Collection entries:
╭──
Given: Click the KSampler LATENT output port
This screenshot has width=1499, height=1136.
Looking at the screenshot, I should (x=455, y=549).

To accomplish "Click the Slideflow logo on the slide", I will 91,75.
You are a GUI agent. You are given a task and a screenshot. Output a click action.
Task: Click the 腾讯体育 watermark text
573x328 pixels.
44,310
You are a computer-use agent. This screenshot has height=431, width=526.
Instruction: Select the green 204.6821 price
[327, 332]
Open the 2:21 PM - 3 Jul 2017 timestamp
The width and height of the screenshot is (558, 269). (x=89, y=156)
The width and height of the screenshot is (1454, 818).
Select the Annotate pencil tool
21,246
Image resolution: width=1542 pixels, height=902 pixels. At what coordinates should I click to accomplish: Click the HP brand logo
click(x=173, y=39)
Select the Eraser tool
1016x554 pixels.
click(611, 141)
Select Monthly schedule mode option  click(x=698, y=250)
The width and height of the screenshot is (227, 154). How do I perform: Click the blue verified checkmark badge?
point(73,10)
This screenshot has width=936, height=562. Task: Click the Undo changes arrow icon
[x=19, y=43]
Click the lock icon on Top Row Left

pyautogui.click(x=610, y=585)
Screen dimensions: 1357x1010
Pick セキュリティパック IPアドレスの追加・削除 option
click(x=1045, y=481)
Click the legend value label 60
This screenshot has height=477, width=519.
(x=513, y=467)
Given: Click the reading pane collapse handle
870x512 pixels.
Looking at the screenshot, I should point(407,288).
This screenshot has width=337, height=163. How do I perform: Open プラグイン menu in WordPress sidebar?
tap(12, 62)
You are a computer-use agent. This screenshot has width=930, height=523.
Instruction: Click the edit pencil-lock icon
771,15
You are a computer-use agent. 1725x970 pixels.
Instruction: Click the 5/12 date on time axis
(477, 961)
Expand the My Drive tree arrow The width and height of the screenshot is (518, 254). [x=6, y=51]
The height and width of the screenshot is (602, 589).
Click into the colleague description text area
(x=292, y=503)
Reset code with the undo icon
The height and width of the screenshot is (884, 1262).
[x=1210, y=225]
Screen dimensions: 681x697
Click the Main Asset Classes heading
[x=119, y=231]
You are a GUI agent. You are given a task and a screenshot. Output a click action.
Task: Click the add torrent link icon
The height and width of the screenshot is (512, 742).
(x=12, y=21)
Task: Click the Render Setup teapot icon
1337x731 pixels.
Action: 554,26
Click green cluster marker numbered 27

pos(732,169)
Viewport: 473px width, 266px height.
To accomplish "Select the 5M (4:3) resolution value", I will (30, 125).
╰──
- Work to be completed -
Return every line of the collection entries above, character for character, without changing anything.

- Finished task -
Given: Click the KSampler LATENT output port
This screenshot has width=1499, height=1136.
Looking at the screenshot, I should (x=455, y=549).

To accomplish "Click the Slideflow logo on the slide", I will 91,75.
You are a GUI agent. You are given a task and a screenshot. Output a click action.
Task: Click the 腾讯体育 watermark text
573x328 pixels.
44,310
You are a computer-use agent. This screenshot has height=431, width=526.
Instruction: Select the green 204.6821 price
[327, 332]
Open the 2:21 PM - 3 Jul 2017 timestamp
The width and height of the screenshot is (558, 269). (x=89, y=156)
The width and height of the screenshot is (1454, 818).
Select the Annotate pencil tool
21,246
Image resolution: width=1542 pixels, height=902 pixels. At what coordinates should I click to accomplish: Click the HP brand logo
click(x=173, y=39)
Select the Eraser tool
1016x554 pixels.
click(611, 141)
Select Monthly schedule mode option  click(x=698, y=250)
The width and height of the screenshot is (227, 154). How do I perform: Click the blue verified checkmark badge?
point(73,10)
This screenshot has width=936, height=562. Task: Click the Undo changes arrow icon
[x=19, y=43]
Click the lock icon on Top Row Left

pyautogui.click(x=610, y=585)
Screen dimensions: 1357x1010
Pick セキュリティパック IPアドレスの追加・削除 option
click(x=1045, y=481)
Click the legend value label 60
This screenshot has height=477, width=519.
(x=513, y=467)
Given: Click the reading pane collapse handle
870x512 pixels.
Looking at the screenshot, I should point(407,288).
This screenshot has width=337, height=163. How do I perform: Open プラグイン menu in WordPress sidebar?
tap(12, 62)
You are a computer-use agent. This screenshot has width=930, height=523.
Instruction: Click the edit pencil-lock icon
771,15
You are a computer-use agent. 1725x970 pixels.
Instruction: Click the 5/12 date on time axis
(477, 961)
Expand the My Drive tree arrow The width and height of the screenshot is (518, 254). [x=6, y=51]
The height and width of the screenshot is (602, 589).
Click into the colleague description text area
(x=292, y=503)
Reset code with the undo icon
The height and width of the screenshot is (884, 1262).
[x=1210, y=225]
Screen dimensions: 681x697
Click the Main Asset Classes heading
[x=119, y=231]
You are a GUI agent. You are given a task and a screenshot. Output a click action.
Task: Click the add torrent link icon
The height and width of the screenshot is (512, 742).
(x=12, y=21)
Task: Click the Render Setup teapot icon
1337x731 pixels.
Action: 554,26
Click green cluster marker numbered 27

pos(732,169)
Viewport: 473px width, 266px height.
To accomplish "Select the 5M (4:3) resolution value", I will (30, 125).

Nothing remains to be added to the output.